====== Dataset entries

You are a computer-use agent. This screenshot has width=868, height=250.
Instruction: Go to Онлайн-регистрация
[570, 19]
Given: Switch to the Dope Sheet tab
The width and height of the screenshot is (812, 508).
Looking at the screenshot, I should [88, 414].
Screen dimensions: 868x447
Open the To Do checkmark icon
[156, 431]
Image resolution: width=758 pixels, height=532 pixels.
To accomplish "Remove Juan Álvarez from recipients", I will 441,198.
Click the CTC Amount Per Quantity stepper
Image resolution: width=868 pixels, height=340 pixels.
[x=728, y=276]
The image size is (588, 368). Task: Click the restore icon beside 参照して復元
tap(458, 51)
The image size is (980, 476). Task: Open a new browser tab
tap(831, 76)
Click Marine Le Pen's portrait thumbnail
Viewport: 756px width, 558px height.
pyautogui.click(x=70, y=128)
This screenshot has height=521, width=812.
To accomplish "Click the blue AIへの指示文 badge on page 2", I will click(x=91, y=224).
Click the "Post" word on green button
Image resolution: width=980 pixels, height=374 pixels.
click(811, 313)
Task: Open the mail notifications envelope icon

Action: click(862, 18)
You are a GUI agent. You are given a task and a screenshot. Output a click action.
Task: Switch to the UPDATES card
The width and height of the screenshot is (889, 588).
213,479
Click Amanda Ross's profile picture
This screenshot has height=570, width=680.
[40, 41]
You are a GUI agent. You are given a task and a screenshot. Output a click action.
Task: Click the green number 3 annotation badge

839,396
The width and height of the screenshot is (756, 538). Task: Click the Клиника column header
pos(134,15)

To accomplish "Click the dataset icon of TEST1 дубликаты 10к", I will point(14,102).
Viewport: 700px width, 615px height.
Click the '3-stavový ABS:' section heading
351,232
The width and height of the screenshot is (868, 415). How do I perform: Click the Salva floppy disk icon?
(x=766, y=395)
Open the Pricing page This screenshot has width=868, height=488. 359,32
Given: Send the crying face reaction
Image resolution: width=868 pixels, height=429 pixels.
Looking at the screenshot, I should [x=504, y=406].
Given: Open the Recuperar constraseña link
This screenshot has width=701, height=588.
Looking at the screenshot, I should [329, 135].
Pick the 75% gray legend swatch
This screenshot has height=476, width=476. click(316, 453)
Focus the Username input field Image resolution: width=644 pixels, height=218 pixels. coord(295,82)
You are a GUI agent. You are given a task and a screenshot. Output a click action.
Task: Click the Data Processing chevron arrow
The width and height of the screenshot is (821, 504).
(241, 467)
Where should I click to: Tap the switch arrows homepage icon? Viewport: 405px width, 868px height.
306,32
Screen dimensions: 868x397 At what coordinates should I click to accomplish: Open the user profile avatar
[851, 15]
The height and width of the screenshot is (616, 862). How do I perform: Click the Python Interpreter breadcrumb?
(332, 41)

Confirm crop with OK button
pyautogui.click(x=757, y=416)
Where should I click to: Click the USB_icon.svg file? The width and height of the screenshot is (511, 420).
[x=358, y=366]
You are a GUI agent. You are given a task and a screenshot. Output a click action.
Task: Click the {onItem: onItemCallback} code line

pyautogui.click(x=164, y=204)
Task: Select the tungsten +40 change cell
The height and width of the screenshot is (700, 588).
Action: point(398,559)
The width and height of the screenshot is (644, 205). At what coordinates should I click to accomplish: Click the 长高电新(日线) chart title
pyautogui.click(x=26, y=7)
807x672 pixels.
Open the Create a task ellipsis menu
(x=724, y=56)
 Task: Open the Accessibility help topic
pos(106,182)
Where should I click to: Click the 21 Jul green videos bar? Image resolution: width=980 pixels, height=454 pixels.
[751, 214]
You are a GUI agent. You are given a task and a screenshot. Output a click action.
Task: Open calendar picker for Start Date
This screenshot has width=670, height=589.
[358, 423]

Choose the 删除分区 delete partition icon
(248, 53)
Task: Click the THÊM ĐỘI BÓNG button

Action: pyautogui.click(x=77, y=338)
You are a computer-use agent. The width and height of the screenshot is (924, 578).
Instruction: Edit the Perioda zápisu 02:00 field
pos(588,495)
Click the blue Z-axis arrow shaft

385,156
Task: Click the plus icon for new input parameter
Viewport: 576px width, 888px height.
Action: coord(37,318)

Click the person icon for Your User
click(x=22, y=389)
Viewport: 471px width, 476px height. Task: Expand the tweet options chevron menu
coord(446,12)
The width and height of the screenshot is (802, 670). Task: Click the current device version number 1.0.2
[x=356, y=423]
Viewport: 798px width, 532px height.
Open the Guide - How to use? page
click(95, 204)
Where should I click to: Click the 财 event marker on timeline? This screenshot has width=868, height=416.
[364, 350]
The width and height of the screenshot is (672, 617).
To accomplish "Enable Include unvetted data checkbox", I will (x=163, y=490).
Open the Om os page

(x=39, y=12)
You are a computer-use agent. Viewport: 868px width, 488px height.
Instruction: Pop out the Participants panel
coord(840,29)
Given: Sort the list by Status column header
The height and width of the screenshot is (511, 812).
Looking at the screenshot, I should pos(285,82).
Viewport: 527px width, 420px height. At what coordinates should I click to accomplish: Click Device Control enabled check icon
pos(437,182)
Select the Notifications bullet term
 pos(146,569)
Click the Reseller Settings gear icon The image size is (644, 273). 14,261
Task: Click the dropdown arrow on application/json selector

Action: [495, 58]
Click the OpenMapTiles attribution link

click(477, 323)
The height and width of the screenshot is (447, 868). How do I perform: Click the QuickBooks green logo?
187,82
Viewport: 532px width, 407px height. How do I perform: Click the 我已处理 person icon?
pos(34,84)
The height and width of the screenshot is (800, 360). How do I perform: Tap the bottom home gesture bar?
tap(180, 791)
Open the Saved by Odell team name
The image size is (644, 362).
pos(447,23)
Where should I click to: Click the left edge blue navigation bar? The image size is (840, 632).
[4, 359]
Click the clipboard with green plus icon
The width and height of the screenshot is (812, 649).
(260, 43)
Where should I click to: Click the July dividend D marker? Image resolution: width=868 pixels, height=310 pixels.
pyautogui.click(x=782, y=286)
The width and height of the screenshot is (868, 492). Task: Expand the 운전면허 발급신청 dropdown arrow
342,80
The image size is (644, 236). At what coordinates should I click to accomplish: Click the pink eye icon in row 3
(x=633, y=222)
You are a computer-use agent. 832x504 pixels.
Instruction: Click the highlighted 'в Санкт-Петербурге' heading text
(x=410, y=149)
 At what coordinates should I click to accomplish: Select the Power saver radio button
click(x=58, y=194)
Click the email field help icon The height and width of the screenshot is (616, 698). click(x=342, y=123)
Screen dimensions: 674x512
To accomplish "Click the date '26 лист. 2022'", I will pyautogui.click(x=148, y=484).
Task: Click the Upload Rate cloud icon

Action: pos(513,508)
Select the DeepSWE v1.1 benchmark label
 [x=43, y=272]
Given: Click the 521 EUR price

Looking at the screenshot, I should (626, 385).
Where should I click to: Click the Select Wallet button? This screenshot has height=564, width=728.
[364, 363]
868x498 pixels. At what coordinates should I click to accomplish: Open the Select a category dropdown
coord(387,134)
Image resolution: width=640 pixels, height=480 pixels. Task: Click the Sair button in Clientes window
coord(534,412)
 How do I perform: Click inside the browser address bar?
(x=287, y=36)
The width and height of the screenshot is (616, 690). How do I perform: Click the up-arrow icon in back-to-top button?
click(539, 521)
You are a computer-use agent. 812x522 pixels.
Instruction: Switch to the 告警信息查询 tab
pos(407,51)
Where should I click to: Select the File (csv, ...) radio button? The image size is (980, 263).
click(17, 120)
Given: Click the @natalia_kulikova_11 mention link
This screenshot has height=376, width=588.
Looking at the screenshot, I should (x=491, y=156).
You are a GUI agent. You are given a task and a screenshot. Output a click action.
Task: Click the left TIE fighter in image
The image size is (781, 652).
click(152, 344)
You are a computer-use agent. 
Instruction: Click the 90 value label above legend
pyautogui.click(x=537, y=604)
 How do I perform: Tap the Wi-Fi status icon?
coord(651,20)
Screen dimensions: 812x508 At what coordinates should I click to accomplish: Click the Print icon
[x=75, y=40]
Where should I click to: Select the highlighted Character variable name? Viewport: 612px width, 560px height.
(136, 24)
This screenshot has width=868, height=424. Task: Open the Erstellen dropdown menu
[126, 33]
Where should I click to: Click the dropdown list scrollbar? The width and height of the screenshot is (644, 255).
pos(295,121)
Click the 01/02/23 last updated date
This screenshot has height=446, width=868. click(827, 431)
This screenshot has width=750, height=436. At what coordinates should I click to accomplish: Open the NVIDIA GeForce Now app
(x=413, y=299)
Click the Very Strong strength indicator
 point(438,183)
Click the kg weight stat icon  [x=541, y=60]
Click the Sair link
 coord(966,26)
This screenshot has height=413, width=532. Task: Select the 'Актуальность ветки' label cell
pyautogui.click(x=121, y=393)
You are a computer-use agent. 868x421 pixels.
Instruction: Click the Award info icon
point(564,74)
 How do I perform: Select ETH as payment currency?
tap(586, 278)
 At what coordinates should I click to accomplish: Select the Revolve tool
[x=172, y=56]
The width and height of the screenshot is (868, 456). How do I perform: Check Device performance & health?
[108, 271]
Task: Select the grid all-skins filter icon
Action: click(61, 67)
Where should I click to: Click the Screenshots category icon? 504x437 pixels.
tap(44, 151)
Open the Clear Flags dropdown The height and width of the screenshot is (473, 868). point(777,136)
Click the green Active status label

============

What this task involves.
Please give the number of lines in the entries above that hold "input", with no other text.

Your solution.
2